Wednesday, February 11, 2015

A Work In Progress

At Mass this morning the homily struck a chord with me and I was thinking about what Father had said on my drive home.  He talked about how each and every one of us is a work in progress.  We're all a project that won't be completed until the end. Think about that.  How often am I trying to rush to perfection only to find that I'm more like the proverbial frog in an algebra word problem who is trying to get out of a well only to fall back a few feet every time it makes some headway getting toward the top.  I frequently find that I'm annoyed with myself for not being able to grasp perfection.  That annoyance, is pride.  And I'd go further to say it's because I often feel like attaining perfection is something I should be able to do on my own.  But I can't, because it's not something I can do by myself.  It requires grace, which I cannot fashion on my own.

So on my drive home it just sort of hit me.  This work in progress that each of us is as we strive for perfection is really a lot like a fixer upper or money pit house.  When you bought the house you knew there was going to be a fair amount of work involved.  You may have even thought you could do all the repairs yourself.  And maybe, to start, you were able to do a lot of the projects on your own.  But what about when you discover that the house has some issues that aren't just cosmetic easy fixes like needing a coat of paint or a new tile floor?  You find out the house has termites or some other problem that threatens the structure of the house.  You need help; you can't do this job on your own.  So you acknowledge your limitations and call in a professional to get the job done.  It's a hit to your pride and probably your pocket because this was your project and you were the one who was going to take this fixer-upper and transform it into something perfect.

If you look at yourself as that fixer upper house, it's easy to see how our frustrations at our own imperfections is pride.  And what is that pride doing?  Is it helping you reach perfection, or is it like a collapsing foundation?  You can't fix that foundation without help and you can't fix a broken soul without help either.  We really are that broken down house, each and every one of us.  Some of us may fly towards perfection faster than others, but we can't realistically expect to become perfect on our own.  No, we need a professional, we need a Savior.

Thinking more along the lines of that fixer upper house, I like to think about how I was at the onset of this faith journey.  I can recall sitting there thinking I really didn't have any vices or any real sins.  And at some point I came to understand that I was essentially in denial.

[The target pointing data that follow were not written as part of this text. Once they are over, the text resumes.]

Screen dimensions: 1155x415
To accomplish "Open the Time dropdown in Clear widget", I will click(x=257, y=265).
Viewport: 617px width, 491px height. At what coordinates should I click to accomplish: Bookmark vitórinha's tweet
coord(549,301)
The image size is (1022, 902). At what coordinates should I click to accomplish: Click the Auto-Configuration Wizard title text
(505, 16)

Wanting to be perfect, I was happy to stuff everything that I thought would shatter that illusion of perfection into a closet.  In short, I was ok with just lying to myself.  But I came to a point where I couldn't reconcile my perceived perfection against the words of 1 John 1:8-10.  If we say, "We are without sin," we deceive ourselves, and the truth is not in us.  If we acknowledge our sins, he is faithful and just and will forgive our sins and cleanse us from every wrongdoing. If we say, "We have not sinned," we make him a liar, and his word is not in us.   Once I stopped deceiving myself, I took a look at myself, the fixer upper and realized there was some work to do.  There was more than just some minor cosmetic issues that needed attention.  There were big problems, too, like termites and structural issues.  Once the big problems were gone, I thought for a short time that I was pretty close to attaining that sought after perfection (Why hello, Pride!  What are you doing over there?).  It didn't take long for me to realize that perfection isn't something easily won.

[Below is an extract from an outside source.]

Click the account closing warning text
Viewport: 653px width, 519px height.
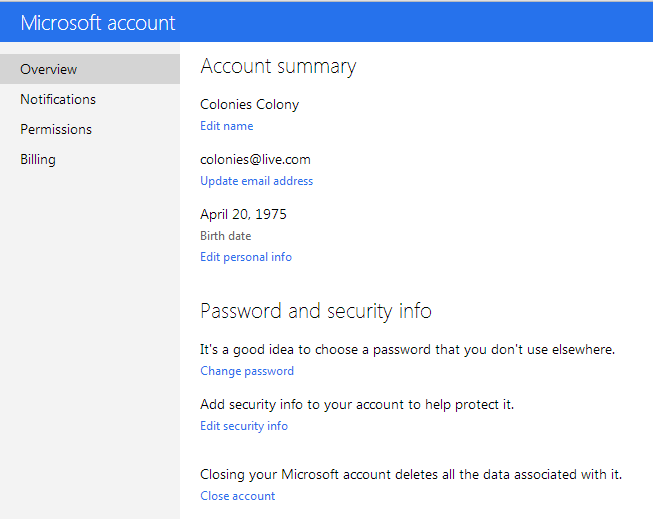pos(411,474)
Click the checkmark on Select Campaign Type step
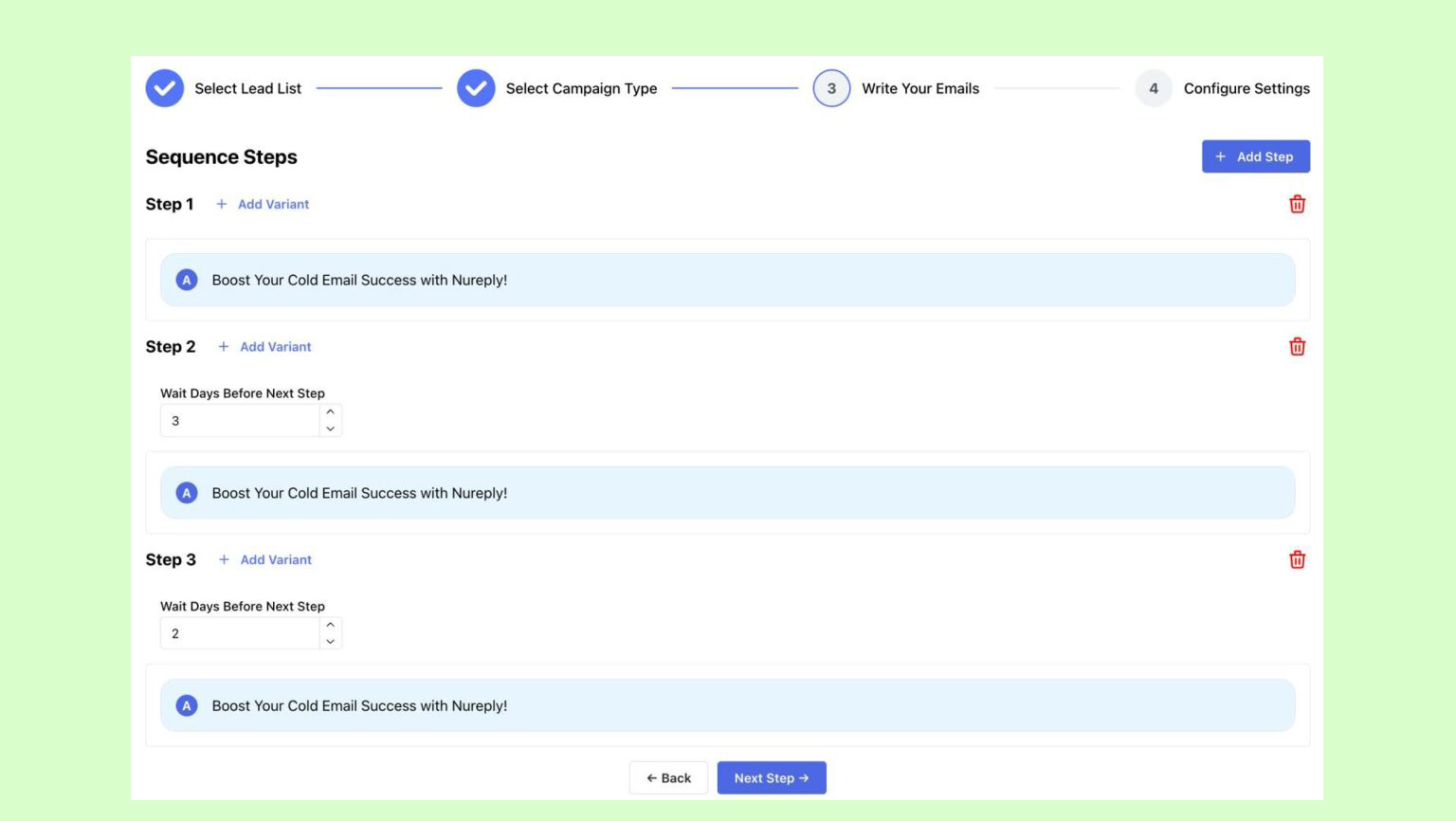 click(477, 87)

Like that frog in the algebra problem, every time I feel like I'm getting closer to getting out of the well, I slide back.  Why?  Because just like the fixer upper house, every time I make a needed repair, another issue, which I hadn't noticed needed fixing before, crops up.  And so, looking at it like this, I came to realize that maybe I don't need to beat myself up when I take note of how far I am from perfect.  Maybe when I draw my final breath I will have come close to perfection, but until then, I will remain a work in progress and for today, I'm ok with that.

1 comment:

  1. That was perfect. I've felt the same way and struggle with the pride of thinking I've got it all together when it's obvious that I don't. I'm definitely a work in progress. Happy Lent to you!